ASSIGNMENT: For each record that follows, write out an identical copy.

Source records:
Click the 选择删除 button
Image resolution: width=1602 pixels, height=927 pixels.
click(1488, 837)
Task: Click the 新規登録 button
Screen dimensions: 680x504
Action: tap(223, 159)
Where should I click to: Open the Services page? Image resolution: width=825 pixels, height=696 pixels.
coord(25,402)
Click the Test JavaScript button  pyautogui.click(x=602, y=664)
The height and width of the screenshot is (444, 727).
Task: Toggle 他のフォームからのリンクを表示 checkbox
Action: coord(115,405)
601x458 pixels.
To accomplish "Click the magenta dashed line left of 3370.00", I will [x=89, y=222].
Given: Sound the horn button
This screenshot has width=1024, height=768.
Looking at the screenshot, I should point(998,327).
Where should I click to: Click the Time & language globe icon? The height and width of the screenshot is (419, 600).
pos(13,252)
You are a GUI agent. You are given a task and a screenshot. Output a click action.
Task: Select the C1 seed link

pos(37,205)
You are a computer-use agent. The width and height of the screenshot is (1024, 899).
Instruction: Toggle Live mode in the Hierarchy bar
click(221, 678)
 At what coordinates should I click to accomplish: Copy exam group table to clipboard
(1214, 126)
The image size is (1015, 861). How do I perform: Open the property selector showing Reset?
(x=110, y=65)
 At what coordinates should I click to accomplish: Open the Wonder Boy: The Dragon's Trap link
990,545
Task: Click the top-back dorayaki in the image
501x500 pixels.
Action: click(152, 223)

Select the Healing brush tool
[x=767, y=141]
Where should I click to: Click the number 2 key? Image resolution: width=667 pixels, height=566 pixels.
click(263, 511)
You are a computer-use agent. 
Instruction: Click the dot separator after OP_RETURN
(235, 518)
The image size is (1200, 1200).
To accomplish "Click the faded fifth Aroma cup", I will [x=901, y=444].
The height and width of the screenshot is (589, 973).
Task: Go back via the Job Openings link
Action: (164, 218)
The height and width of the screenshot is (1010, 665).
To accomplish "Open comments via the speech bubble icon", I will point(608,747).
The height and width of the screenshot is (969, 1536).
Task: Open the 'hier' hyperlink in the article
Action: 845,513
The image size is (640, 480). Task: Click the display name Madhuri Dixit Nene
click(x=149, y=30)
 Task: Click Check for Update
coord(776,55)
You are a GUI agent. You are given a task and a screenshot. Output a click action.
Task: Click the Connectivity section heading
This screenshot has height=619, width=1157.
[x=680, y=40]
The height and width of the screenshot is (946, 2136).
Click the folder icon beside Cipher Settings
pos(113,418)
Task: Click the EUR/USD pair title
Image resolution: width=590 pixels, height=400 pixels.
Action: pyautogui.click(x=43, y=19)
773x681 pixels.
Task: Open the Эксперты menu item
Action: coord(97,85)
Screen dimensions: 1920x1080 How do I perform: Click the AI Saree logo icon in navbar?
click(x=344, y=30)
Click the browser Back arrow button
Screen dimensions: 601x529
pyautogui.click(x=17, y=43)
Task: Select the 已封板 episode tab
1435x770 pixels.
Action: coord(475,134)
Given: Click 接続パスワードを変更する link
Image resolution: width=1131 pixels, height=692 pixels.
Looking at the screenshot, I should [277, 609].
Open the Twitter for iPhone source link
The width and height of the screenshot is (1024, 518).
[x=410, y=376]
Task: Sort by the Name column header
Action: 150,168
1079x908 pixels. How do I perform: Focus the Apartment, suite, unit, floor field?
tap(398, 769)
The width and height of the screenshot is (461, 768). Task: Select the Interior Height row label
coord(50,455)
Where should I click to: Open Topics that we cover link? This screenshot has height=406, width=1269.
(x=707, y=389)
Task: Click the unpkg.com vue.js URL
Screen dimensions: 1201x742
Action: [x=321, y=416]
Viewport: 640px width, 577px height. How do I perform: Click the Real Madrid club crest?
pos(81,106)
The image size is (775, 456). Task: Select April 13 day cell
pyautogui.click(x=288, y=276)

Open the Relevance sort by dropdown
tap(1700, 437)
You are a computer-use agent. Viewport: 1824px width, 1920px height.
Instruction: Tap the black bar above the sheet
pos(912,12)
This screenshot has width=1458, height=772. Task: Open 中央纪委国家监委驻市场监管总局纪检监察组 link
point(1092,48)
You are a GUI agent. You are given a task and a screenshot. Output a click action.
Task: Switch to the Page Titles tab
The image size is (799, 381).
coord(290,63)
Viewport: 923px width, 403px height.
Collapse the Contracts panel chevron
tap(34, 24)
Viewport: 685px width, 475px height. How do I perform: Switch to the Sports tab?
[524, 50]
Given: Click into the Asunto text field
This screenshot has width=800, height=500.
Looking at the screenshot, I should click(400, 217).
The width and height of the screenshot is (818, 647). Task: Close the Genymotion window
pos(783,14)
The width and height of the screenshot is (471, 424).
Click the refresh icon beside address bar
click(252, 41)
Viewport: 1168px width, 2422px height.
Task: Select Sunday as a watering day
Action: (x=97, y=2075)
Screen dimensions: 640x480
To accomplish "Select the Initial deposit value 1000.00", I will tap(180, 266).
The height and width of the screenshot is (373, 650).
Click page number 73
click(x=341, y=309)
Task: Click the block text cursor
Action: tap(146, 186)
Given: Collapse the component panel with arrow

RESPONSE:
Click the 选择删除 button
Image resolution: width=1602 pixels, height=927 pixels.
click(1488, 837)
Task: Click the 新規登録 button
Screen dimensions: 680x504
Action: tap(223, 159)
Where should I click to: Open the Services page? Image resolution: width=825 pixels, height=696 pixels.
coord(25,402)
Click the Test JavaScript button  pyautogui.click(x=602, y=664)
The height and width of the screenshot is (444, 727).
Task: Toggle 他のフォームからのリンクを表示 checkbox
Action: coord(115,405)
601x458 pixels.
To accomplish "Click the magenta dashed line left of 3370.00", I will [x=89, y=222].
Given: Sound the horn button
This screenshot has width=1024, height=768.
Looking at the screenshot, I should point(998,327).
Where should I click to: Click the Time & language globe icon? The height and width of the screenshot is (419, 600).
pos(13,252)
You are a GUI agent. You are given a task and a screenshot. Output a click action.
Task: Select the C1 seed link

pos(37,205)
You are a computer-use agent. The width and height of the screenshot is (1024, 899).
Instruction: Toggle Live mode in the Hierarchy bar
click(221, 678)
 At what coordinates should I click to accomplish: Copy exam group table to clipboard
(1214, 126)
The image size is (1015, 861). How do I perform: Open the property selector showing Reset?
(x=110, y=65)
 At what coordinates should I click to accomplish: Open the Wonder Boy: The Dragon's Trap link
990,545
Task: Click the top-back dorayaki in the image
501x500 pixels.
Action: click(152, 223)

Select the Healing brush tool
[x=767, y=141]
Where should I click to: Click the number 2 key? Image resolution: width=667 pixels, height=566 pixels.
click(263, 511)
You are a computer-use agent. 
Instruction: Click the dot separator after OP_RETURN
(235, 518)
The image size is (1200, 1200).
To accomplish "Click the faded fifth Aroma cup", I will [x=901, y=444].
The height and width of the screenshot is (589, 973).
Task: Go back via the Job Openings link
Action: (164, 218)
The height and width of the screenshot is (1010, 665).
To accomplish "Open comments via the speech bubble icon", I will point(608,747).
The height and width of the screenshot is (969, 1536).
Task: Open the 'hier' hyperlink in the article
Action: 845,513
The image size is (640, 480). Task: Click the display name Madhuri Dixit Nene
click(x=149, y=30)
 Task: Click Check for Update
coord(776,55)
You are a GUI agent. You are given a task and a screenshot. Output a click action.
Task: Click the Connectivity section heading
This screenshot has height=619, width=1157.
[x=680, y=40]
The height and width of the screenshot is (946, 2136).
Click the folder icon beside Cipher Settings
pos(113,418)
Task: Click the EUR/USD pair title
Image resolution: width=590 pixels, height=400 pixels.
Action: pyautogui.click(x=43, y=19)
773x681 pixels.
Task: Open the Эксперты menu item
Action: coord(97,85)
Screen dimensions: 1920x1080 How do I perform: Click the AI Saree logo icon in navbar?
click(x=344, y=30)
Click the browser Back arrow button
Screen dimensions: 601x529
pyautogui.click(x=17, y=43)
Task: Select the 已封板 episode tab
1435x770 pixels.
Action: coord(475,134)
Given: Click 接続パスワードを変更する link
Image resolution: width=1131 pixels, height=692 pixels.
Looking at the screenshot, I should [277, 609].
Open the Twitter for iPhone source link
The width and height of the screenshot is (1024, 518).
[x=410, y=376]
Task: Sort by the Name column header
Action: 150,168
1079x908 pixels. How do I perform: Focus the Apartment, suite, unit, floor field?
tap(398, 769)
The width and height of the screenshot is (461, 768). Task: Select the Interior Height row label
coord(50,455)
Where should I click to: Open Topics that we cover link? This screenshot has height=406, width=1269.
(x=707, y=389)
Task: Click the unpkg.com vue.js URL
Screen dimensions: 1201x742
Action: [x=321, y=416]
Viewport: 640px width, 577px height. How do I perform: Click the Real Madrid club crest?
pos(81,106)
The image size is (775, 456). Task: Select April 13 day cell
pyautogui.click(x=288, y=276)

Open the Relevance sort by dropdown
tap(1700, 437)
You are a computer-use agent. Viewport: 1824px width, 1920px height.
Instruction: Tap the black bar above the sheet
pos(912,12)
This screenshot has width=1458, height=772. Task: Open 中央纪委国家监委驻市场监管总局纪检监察组 link
point(1092,48)
You are a GUI agent. You are given a task and a screenshot. Output a click action.
Task: Switch to the Page Titles tab
The image size is (799, 381).
coord(290,63)
Viewport: 923px width, 403px height.
Collapse the Contracts panel chevron
tap(34, 24)
Viewport: 685px width, 475px height. How do I perform: Switch to the Sports tab?
[524, 50]
Given: Click into the Asunto text field
This screenshot has width=800, height=500.
Looking at the screenshot, I should click(400, 217).
The width and height of the screenshot is (818, 647). Task: Close the Genymotion window
pos(783,14)
The width and height of the screenshot is (471, 424).
Click the refresh icon beside address bar
click(252, 41)
Viewport: 1168px width, 2422px height.
Task: Select Sunday as a watering day
Action: (x=97, y=2075)
Screen dimensions: 640x480
To accomplish "Select the Initial deposit value 1000.00", I will tap(180, 266).
The height and width of the screenshot is (373, 650).
Click page number 73
click(x=341, y=309)
Task: Click the block text cursor
Action: tap(146, 186)
Given: Collapse the component panel with arrow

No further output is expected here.